- _TASK STATEMENT_
Write out, please, each line from the one containing "Where should I click to: Open the" to the final line of the data, both included, exactly and without pictures.

———

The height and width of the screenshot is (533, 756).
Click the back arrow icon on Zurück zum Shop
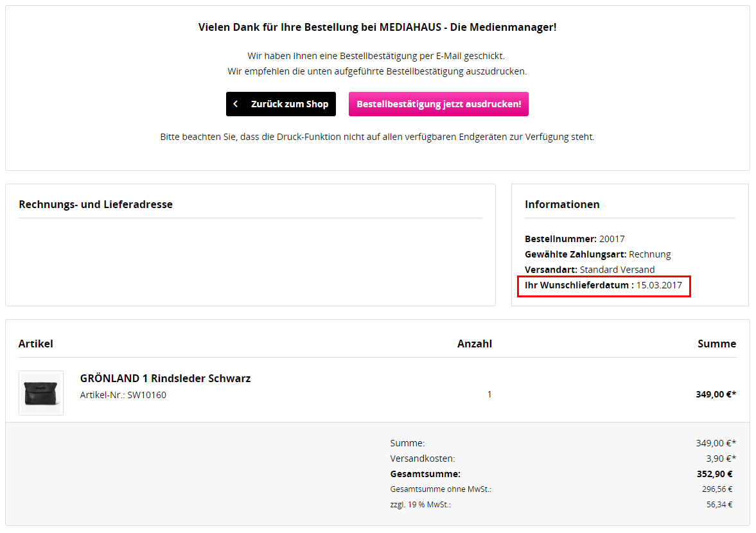click(236, 103)
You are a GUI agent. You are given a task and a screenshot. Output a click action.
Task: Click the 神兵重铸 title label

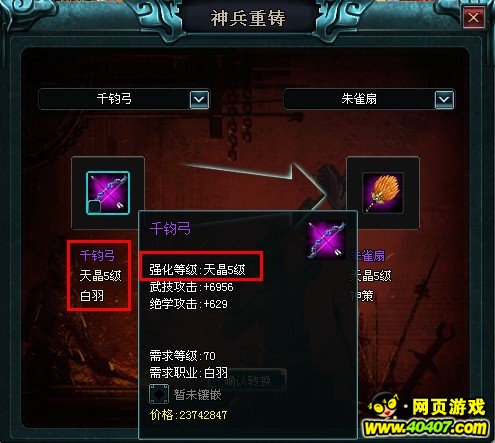tap(248, 18)
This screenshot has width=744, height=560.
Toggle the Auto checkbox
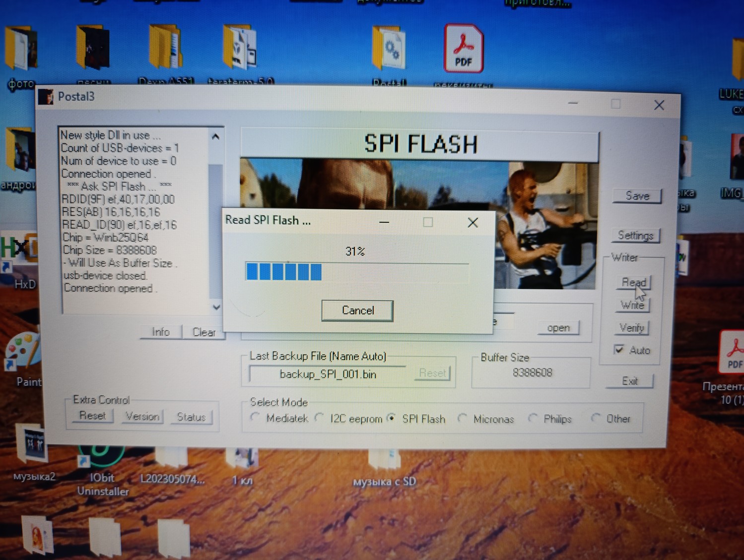619,350
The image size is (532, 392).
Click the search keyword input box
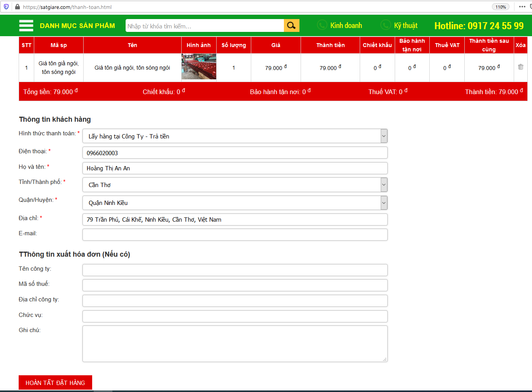(205, 26)
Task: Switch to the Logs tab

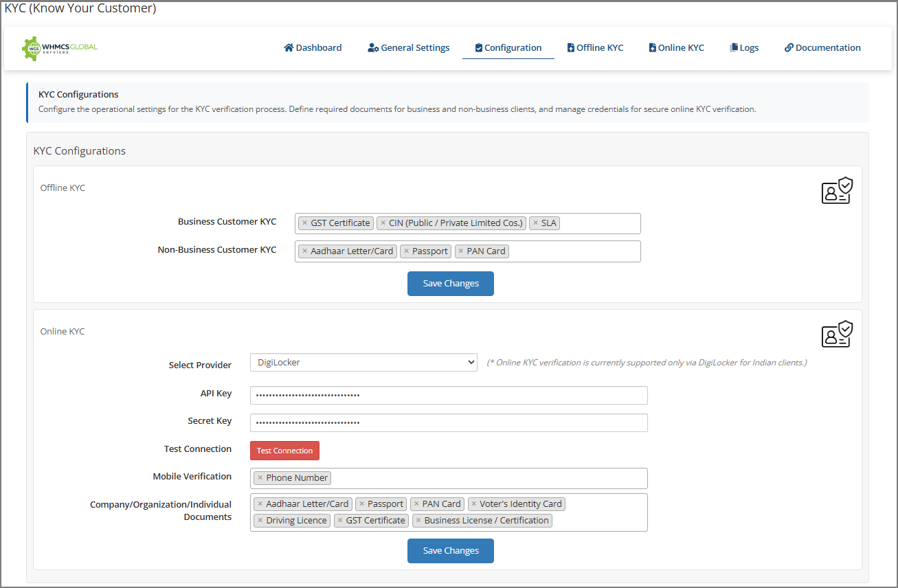Action: click(744, 48)
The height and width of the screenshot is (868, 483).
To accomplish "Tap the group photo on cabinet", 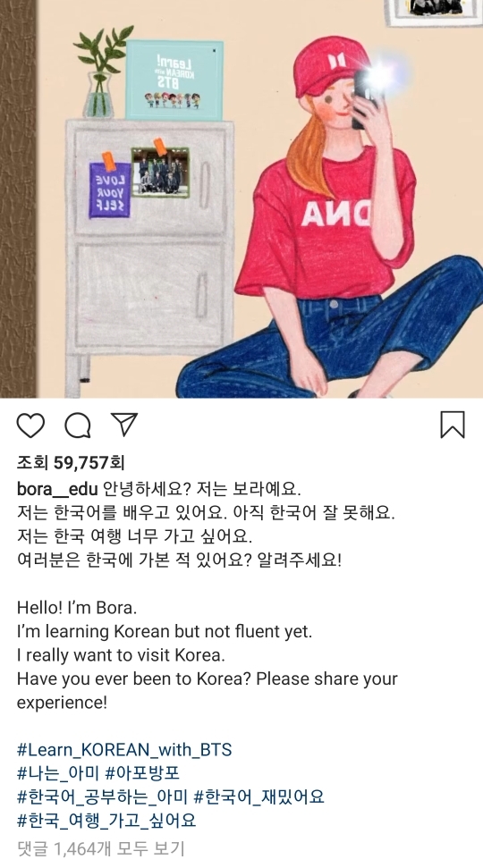I will [x=161, y=173].
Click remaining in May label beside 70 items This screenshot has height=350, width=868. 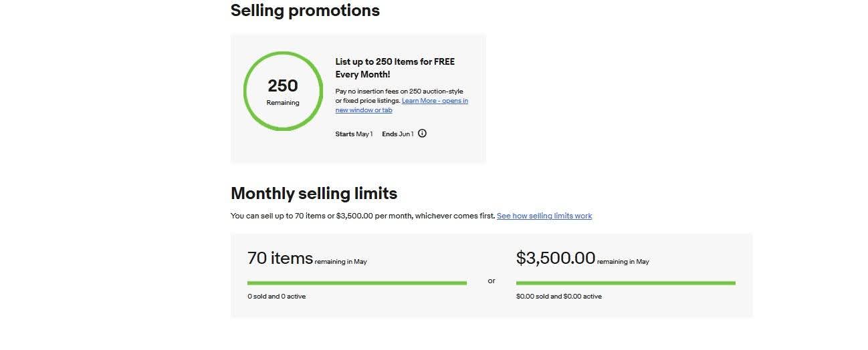tap(341, 262)
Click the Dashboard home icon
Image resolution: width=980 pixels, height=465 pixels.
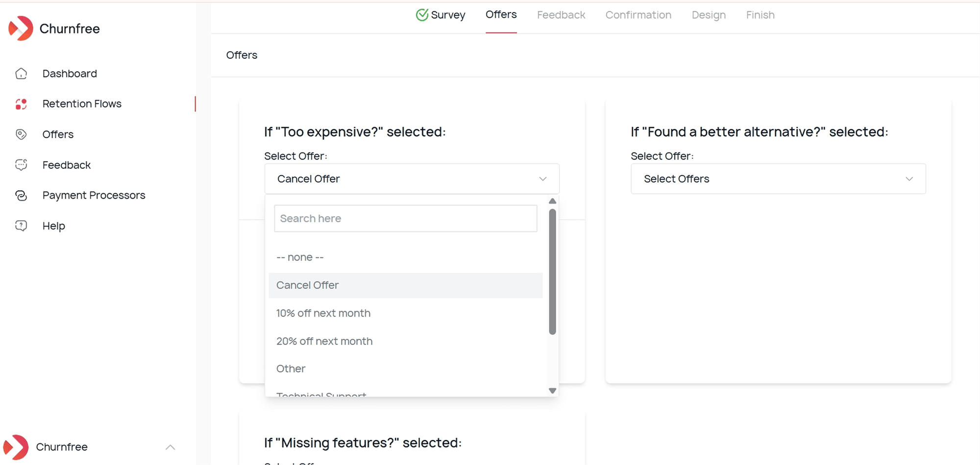pos(21,74)
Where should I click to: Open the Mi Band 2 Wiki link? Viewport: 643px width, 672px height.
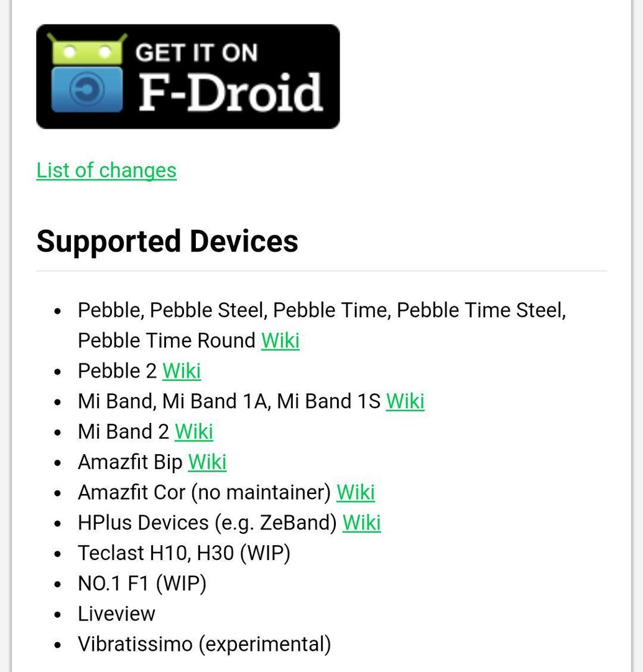point(193,432)
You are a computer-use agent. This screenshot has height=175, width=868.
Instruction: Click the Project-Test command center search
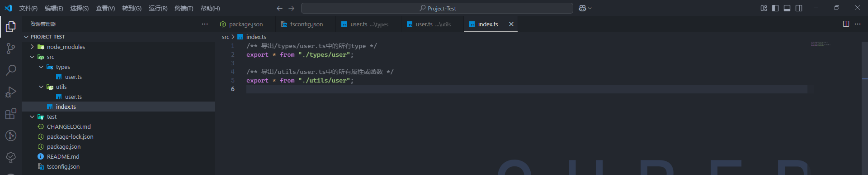[x=437, y=8]
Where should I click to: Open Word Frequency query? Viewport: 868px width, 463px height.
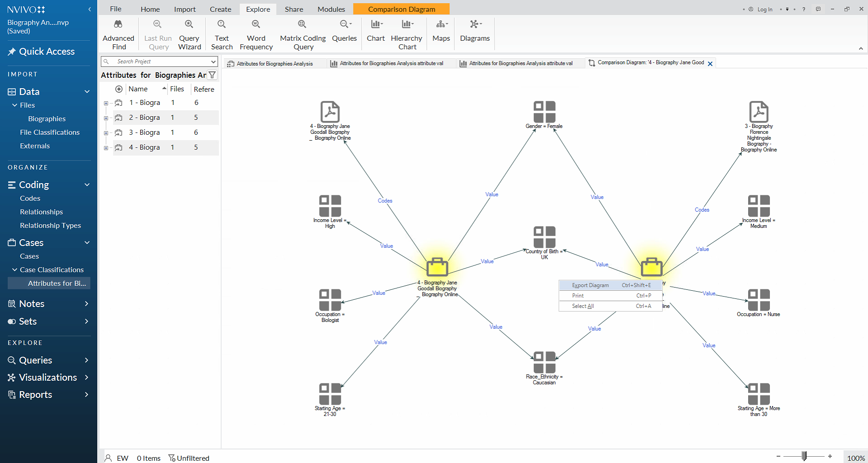pyautogui.click(x=256, y=34)
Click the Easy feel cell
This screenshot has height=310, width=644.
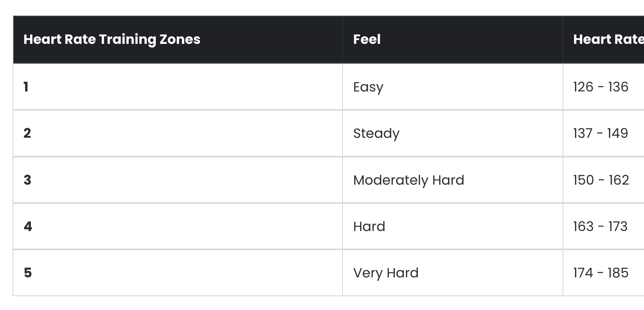[368, 87]
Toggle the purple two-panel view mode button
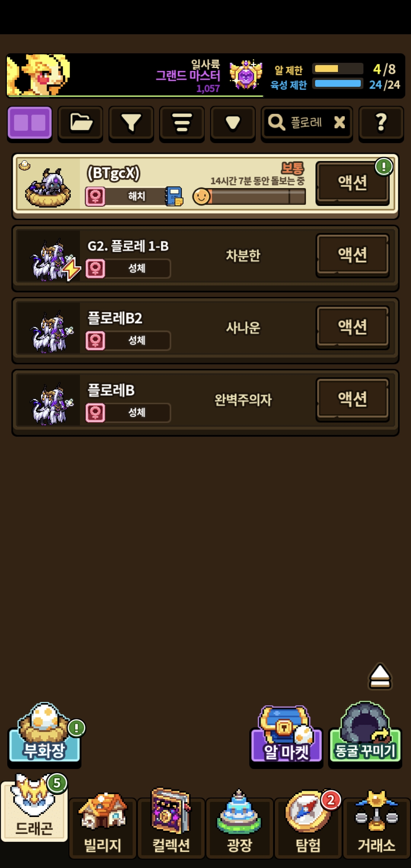Screen dimensions: 411x868 [x=30, y=123]
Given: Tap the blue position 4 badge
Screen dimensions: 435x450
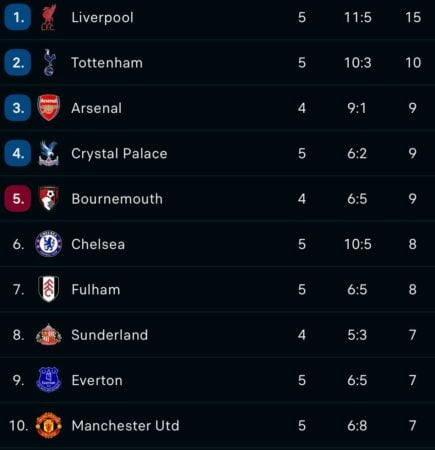Looking at the screenshot, I should tap(18, 153).
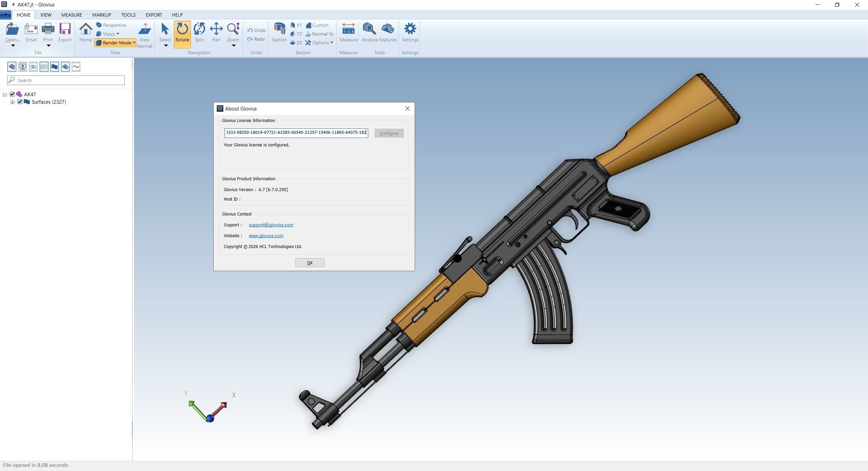Open the Section tool
The image size is (868, 471).
click(x=279, y=33)
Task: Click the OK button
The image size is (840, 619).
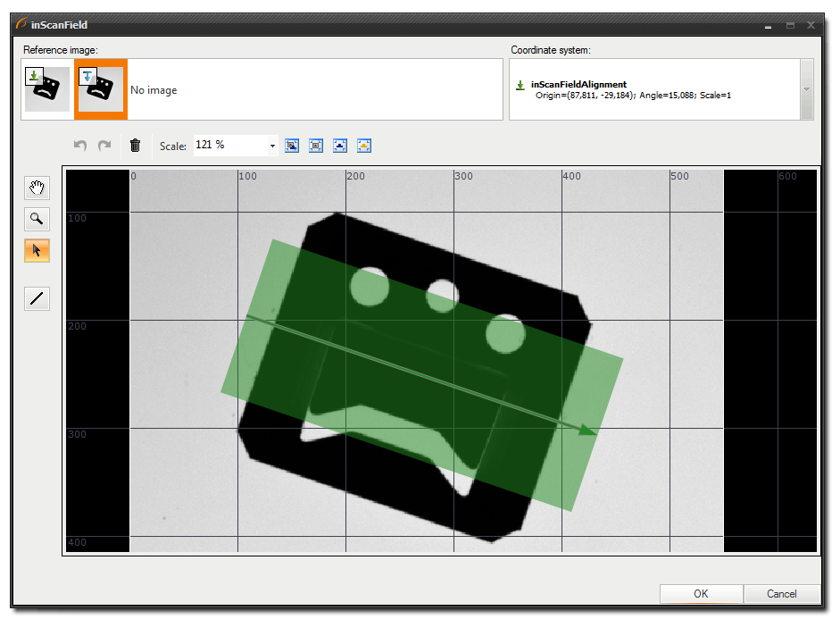Action: coord(701,594)
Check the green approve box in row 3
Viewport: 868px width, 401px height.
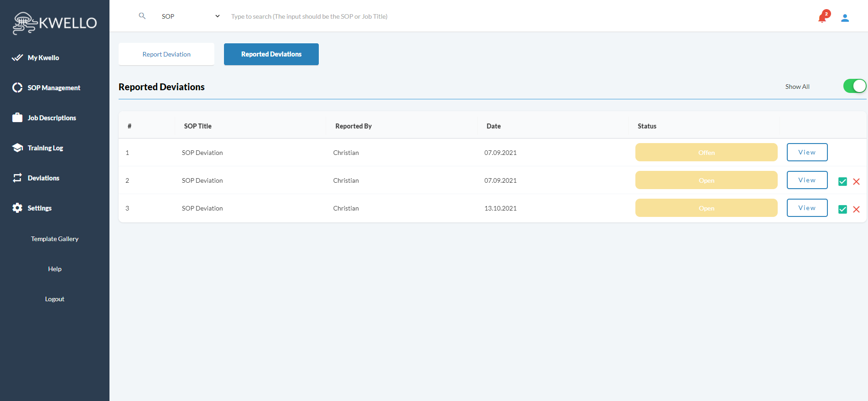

———

- _COMPLETED TASK_
Where should I click to: Open the Mi Band 2 Wiki link? Viewport: 643px width, 672px height.
point(193,432)
You are a computer-use agent. This screenshot has height=175, width=868.
Instruction: Click the Project-Test command center search
[x=437, y=8]
Where should I click to: Open Word Frequency query? Viewport: 868px width, 463px height.
pyautogui.click(x=256, y=34)
Click the Easy feel cell
This screenshot has height=310, width=644.
[368, 87]
Toggle the purple two-panel view mode button
Screen dimensions: 411x868 [x=30, y=123]
Given: Tap the blue position 4 badge
Screen dimensions: 435x450
Looking at the screenshot, I should tap(18, 153).
Open the Section tool
The image size is (868, 471).
click(x=279, y=33)
Task: Click the OK button
The image size is (840, 619).
Action: coord(701,594)
Check the green approve box in row 3
Viewport: 868px width, 401px height.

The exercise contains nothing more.